Task objective:
Please repeat word for word the part of the pileipellis passage below that begins at the words "The pileipellis is the" and ends after "and hymeniderm types.".

Passage provided:
The pileipellis is the uppermost layer of hyphae in the pileus of a fungal fruit body. It covers the trama, the fleshy tissue of the fruit body. The pileipellis is more or less synonymous with the cuticle, but the cuticle generally describes this layer as a macroscopic feature, while pileipellis refers to this structure as a microscopic layer. Pileipellis type is an important character in the identification of fungi. Pileipellis types include the cutis, trichoderm, epithelium, and hymeniderm types.

==Types==
===Cutis===
A cutis is a type of pileipellis characterized by hyphae that are repent, that is, that run parallel to the pileus surface. In an ixocutis, the hyphae are gelatinous.

===Trichoderm===
In a trichoderm, the outermost hyphae emerge roughly parallel, like hairs, perpendicular to the cap surface. The prefix "tricho-" comes from a Greek word for "hair". In an ixotrichodermium, the outermost hyphae are gelatinous.

===Epithelium===
An epithelium is a pileipellis consisting of rounded cells in multiple layers, often connected in chains, and sometimes breaking off.

===Hymeniderm===
Also called hymeniform, or palisade at times. When viewed from above, a hymeniderm or "cellular cuticle" appears to be paved with roughly circular polygonal elements (similar to the fertile cells of the actual hymenium on the gills). The elements may be globular cells or may be the tips of hyphae extending deeper into the surface.

Data shown:
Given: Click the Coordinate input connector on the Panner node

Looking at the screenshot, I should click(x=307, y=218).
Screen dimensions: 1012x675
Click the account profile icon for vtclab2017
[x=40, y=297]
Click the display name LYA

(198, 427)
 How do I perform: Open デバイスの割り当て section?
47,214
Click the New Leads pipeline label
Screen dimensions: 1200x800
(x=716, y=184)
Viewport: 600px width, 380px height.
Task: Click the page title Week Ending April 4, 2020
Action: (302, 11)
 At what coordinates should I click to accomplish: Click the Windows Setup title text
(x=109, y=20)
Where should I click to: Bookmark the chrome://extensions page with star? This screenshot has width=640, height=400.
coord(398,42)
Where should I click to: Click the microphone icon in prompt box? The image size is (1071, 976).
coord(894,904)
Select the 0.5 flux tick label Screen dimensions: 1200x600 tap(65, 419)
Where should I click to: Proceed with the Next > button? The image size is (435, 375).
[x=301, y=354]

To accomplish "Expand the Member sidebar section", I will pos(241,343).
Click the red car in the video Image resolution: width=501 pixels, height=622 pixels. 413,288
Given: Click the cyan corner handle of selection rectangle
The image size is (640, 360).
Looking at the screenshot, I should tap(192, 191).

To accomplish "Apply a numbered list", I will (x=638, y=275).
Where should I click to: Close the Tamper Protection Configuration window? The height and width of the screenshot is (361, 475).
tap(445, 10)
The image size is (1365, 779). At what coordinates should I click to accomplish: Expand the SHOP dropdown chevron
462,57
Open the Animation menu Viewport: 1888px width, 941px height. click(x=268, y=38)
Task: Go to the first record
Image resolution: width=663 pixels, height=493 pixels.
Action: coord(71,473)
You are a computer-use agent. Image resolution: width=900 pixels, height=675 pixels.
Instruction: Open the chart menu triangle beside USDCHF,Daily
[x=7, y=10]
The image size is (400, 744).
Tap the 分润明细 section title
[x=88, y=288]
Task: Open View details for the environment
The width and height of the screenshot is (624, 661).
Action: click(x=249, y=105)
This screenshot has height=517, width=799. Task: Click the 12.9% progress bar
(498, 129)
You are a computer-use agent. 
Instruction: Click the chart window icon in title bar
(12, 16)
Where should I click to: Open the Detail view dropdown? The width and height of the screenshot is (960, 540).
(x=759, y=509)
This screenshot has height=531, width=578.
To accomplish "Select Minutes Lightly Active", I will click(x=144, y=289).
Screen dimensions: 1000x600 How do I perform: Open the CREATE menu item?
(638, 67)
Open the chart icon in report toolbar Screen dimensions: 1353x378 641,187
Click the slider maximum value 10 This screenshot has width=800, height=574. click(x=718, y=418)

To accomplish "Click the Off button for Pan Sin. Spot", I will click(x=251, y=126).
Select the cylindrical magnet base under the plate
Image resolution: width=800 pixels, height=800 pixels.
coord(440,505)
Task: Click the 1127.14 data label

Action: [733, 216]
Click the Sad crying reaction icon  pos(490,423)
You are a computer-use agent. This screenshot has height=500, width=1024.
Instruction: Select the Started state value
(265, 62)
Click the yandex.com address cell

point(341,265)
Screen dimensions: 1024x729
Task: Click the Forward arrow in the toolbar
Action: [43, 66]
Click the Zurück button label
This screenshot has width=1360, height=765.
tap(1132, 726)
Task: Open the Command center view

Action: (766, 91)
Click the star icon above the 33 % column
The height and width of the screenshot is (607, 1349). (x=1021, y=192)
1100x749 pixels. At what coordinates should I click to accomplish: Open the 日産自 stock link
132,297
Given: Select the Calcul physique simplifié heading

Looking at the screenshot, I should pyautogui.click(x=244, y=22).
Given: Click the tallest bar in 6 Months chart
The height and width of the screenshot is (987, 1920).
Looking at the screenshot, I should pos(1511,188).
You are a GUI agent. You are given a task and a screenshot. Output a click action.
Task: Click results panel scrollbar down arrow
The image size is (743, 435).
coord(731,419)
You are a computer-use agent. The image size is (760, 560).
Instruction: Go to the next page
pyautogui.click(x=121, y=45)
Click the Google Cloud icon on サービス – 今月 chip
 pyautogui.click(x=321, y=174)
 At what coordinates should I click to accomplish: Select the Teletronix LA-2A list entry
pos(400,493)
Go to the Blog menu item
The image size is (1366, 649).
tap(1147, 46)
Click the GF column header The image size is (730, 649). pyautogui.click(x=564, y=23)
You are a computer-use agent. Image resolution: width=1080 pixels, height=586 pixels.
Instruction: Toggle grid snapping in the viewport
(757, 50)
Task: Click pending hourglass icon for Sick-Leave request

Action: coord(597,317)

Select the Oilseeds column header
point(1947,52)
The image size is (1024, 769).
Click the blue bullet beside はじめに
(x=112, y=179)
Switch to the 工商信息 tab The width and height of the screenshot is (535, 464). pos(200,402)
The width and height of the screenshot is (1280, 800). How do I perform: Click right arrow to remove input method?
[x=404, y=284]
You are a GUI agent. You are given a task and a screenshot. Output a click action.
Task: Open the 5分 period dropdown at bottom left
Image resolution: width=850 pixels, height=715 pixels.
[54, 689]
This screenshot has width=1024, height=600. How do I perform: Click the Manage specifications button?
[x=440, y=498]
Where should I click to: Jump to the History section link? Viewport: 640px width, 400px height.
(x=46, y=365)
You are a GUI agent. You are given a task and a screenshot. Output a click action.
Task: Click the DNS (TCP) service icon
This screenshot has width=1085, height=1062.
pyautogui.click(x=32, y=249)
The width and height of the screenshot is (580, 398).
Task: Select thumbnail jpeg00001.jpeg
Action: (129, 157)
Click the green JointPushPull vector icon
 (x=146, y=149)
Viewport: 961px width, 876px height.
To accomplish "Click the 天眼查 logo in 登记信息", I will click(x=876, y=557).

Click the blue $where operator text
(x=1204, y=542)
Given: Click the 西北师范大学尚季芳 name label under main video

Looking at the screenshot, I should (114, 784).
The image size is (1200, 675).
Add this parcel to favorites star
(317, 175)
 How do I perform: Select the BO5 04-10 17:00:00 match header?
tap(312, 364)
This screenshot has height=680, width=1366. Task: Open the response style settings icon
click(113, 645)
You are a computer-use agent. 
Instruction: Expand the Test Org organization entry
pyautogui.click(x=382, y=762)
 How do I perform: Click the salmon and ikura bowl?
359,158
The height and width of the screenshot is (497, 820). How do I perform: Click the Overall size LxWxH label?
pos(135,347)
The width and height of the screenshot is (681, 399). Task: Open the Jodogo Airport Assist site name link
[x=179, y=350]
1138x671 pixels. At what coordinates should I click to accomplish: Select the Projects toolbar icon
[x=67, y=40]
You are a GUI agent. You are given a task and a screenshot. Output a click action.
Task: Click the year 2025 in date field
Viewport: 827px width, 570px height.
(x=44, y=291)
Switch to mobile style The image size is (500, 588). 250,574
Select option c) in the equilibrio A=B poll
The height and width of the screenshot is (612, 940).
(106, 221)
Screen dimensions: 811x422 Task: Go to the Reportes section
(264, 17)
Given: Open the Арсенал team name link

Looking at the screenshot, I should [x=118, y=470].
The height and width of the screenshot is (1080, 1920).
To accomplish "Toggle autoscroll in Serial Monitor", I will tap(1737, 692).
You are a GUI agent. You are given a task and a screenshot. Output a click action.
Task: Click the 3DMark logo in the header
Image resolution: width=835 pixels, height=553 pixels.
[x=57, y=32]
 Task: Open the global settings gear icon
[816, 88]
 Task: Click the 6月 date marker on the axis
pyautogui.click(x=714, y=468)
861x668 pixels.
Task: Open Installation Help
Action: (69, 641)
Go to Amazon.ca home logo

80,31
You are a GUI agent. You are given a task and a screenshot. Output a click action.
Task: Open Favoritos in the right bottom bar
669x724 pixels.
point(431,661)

Task result:
The pileipellis is the uppermost layer of hyphae in the pileus of a fungal fruit body. It covers the trama, the fleshy tissue of the fruit body. The pileipellis is more or less synonymous with the cuticle, but the cuticle generally describes this layer as a macroscopic feature, while pileipellis refers to this structure as a microscopic layer. Pileipellis type is an important character in the identification of fungi. Pileipellis types include the cutis, trichoderm, epithelium, and hymeniderm types.